YOUR TASK:
The output should be the line containing "How do I perform: Select" and every later line of the records, exactly as written, and nothing else.

──────── SUPPLIED DATA

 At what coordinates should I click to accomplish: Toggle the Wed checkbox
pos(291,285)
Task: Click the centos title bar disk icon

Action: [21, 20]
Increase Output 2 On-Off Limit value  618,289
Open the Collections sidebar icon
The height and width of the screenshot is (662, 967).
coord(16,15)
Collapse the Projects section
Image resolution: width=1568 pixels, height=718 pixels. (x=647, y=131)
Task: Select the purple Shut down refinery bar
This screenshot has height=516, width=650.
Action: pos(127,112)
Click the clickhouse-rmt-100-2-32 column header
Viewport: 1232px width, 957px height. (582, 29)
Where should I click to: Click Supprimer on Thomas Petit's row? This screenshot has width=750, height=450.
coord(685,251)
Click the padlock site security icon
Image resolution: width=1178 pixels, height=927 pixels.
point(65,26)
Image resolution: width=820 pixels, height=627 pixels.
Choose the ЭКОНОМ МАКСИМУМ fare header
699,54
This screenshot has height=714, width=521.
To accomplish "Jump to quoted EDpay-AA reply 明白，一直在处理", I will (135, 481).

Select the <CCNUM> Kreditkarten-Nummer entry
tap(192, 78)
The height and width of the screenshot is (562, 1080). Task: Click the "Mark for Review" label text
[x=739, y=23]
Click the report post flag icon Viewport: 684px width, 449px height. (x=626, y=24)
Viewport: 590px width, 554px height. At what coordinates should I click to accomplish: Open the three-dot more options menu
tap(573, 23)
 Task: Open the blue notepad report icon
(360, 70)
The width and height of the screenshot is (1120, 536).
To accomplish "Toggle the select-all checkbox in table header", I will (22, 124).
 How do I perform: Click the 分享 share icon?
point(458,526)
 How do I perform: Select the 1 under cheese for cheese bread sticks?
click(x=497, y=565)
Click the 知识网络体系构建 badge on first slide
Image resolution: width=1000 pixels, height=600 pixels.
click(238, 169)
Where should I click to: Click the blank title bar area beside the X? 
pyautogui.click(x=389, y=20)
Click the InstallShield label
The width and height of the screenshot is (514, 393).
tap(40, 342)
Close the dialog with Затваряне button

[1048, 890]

────────────────

FINISHED EXERCISE:
 How do I perform: Select the 1 under cheese for cheese bread sticks?
click(x=497, y=565)
Click the 知识网络体系构建 badge on first slide
Image resolution: width=1000 pixels, height=600 pixels.
click(238, 169)
Where should I click to: Click the blank title bar area beside the X? 
pyautogui.click(x=389, y=20)
Click the InstallShield label
The width and height of the screenshot is (514, 393).
tap(40, 342)
Close the dialog with Затваряне button

[1048, 890]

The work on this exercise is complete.